Using the parameters of cultural and theatrical analysis, the staging of P. Tchaikovsky’s opera “Iolanta”, performed by director A. Zholdak in the Mikhailovsky’s Theater (St. Petersburg) in the 2018-2019 season, is interpreted. Its conceptual ideological principles, aesthetic paradigms and peculiarities of narrative organization are defined. It is proved that the declared ideas of symbolism do not have their adequate realization in the stage narrative, which involves the presentation of two stories: Iolanta’s blindness and the insight as well as the story of P. Tchaikovsky’s creation of the eponymous opera. The double narrative leads to the complication of the characters’ system, the primary dramaturgy and the script restructuring. As a result, there is an artistically contradictory buildup that provokes a conflict of its interpretation both by the audience and by professional critics.

Текст научной работы на тему «ОПЕРА П. И. ЧАЙКОВСКОГО "ИОЛАНТА" В РЕЖИССЕРСКОЙ ИНТЕРПРЕТАЦИИ А. ЖОЛДАКА»

УДК 78.071.1

ОПЕРА П. И. ЧАЙКОВСКОГО «ИОЛАНТА» В РЕЖИССЕРСКОЙ ИНТЕРПРЕТАЦИИ А. ЖОЛДАКА

Панасюк В. Ю.1

1 Сумской государственный педагогический университет имени А. С. Макаренко, ул. Роменская, д. 87, г. Сумы, 40002, Украина.

Методами культурологического и театроведческого анализа исследована постановка оперы П. И. Чайковского «Иоланта», осуществленная режиссером А. Жолдаком на сцене Михайловского театра Санкт-Петербурга в сезон 2018-2019 годов. Определены концептуальные идеологические установки произведения, его эстетические парадигмы, особенности организации нарратива. Доказано, что заявленные идеи символизма не были адекватно реализованы в сценическом повествовании, предполагающем одновременное изложение двух историй: ослепления и прозрения Иолан-ты и истории создания П. И. Чайковским одноименной оперы. Удвоенный навратив приводит к усложнению системы действующих лиц, перестройке исходной драматургии, перемонтировке партитуры. В результате возникает художественно противоречивое образование, провоцирующее конфликт его интерпретаций и зрителями, и профессиональной критикой.

Ключевые слова: П. И. Чайковский, А. Жолдак, «Иоланта», опера, символизм, нарратив.

"IOLANTA" BY P. I. TCHAIKOVSKY

IN THE DIRECTOR'S INTERPRETATION BY A. ZHOLDAK

Panasiuk V. Yu.1

1 Sumy State Pedagogical University named after A. Makarenko, 87, Romenska St., Sumy, 40002, Ukraine.

— Задание 1 —
В каком сезоне, согласно тексту об опере «Иоланта», была осуществлена ее постановка на сцене Михайловского театра?
— Задание 2 —
Перечислите все ключевые слова, указанные в тексте об опере «Иоланта».
— Задание 3 —
Перепишите фрагмент текста об опере «Иоланта» между «УДК 78.071.1» и «Сумы, 40002, Украина.» включительно, заменив «Роменская» на «Садовая».

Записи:
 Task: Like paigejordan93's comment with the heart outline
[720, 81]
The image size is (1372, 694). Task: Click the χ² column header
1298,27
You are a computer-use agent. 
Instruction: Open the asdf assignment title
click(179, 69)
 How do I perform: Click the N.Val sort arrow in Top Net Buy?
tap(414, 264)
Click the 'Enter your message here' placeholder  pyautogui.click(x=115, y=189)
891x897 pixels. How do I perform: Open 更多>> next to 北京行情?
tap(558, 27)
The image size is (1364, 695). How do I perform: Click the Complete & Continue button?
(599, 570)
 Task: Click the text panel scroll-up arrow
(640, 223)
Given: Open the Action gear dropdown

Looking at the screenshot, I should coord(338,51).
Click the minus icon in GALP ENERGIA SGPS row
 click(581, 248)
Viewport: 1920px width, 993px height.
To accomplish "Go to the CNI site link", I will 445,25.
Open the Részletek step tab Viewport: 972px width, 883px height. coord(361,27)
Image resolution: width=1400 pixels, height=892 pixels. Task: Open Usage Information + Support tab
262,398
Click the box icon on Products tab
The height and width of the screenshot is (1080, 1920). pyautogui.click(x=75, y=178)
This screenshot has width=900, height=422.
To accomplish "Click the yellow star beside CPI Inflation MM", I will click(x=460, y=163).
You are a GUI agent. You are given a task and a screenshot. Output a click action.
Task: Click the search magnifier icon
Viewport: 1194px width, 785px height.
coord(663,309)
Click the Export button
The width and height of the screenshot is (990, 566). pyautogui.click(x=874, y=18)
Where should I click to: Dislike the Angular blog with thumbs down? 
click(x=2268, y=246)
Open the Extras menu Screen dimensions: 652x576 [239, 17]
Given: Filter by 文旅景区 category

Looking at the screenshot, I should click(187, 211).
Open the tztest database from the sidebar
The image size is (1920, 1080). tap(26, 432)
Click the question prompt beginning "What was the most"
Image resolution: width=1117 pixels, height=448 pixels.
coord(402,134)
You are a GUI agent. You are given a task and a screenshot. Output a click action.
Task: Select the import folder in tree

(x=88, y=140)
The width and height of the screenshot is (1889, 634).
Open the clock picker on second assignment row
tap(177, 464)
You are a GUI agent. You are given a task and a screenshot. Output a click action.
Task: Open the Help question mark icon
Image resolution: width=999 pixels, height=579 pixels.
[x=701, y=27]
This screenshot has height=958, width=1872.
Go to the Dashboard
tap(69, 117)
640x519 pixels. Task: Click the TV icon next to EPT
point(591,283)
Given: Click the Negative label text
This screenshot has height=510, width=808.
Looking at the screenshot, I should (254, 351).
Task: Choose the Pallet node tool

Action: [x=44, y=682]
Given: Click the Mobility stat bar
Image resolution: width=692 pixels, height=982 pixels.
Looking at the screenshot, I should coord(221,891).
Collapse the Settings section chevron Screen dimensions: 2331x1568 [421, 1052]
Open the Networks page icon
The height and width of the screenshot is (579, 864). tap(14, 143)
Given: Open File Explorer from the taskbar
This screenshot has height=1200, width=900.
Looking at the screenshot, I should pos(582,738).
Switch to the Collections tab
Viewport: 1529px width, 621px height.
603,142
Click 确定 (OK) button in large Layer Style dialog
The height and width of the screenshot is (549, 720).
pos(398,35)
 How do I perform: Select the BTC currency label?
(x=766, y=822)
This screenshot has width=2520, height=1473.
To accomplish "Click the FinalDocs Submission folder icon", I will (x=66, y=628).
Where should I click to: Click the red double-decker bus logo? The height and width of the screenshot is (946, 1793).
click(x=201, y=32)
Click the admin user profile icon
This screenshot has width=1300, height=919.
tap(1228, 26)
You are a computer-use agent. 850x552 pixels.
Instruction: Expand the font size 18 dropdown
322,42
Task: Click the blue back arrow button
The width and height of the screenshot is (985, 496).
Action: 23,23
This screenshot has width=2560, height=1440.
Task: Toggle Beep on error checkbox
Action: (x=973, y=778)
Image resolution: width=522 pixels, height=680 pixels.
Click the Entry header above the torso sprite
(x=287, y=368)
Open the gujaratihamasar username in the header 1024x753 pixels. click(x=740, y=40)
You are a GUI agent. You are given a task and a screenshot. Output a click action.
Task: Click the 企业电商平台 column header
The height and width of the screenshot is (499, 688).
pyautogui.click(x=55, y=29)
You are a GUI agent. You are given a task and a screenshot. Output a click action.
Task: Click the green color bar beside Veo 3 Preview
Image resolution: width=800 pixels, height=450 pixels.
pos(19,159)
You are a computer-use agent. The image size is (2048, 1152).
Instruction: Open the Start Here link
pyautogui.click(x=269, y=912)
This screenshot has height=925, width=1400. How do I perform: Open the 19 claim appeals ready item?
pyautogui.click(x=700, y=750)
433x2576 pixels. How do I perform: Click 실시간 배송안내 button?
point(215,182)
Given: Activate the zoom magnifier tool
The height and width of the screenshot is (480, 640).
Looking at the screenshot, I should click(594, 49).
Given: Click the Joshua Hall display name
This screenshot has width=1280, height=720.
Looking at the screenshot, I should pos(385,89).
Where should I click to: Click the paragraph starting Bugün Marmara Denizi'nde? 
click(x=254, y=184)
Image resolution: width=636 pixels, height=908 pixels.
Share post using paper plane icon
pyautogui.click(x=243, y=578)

— Решение 1 —
В сезоне 2018-2019 годов.

— Решение 2 —
П. И. Чайковский, А. Жолдак, «Иоланта», опера, символизм, нарратив.

— Решение 3 —
УДК 78.071.1

ОПЕРА П. И. ЧАЙКОВСКОГО «ИОЛАНТА» В РЕЖИССЕРСКОЙ ИНТЕРПРЕТАЦИИ А. ЖОЛДАКА

Панасюк В. Ю.1

1 Сумской государственный педагогический университет имени А. С. Макаренко, ул. Садовая, д. 87, г. Сумы, 40002, Украина.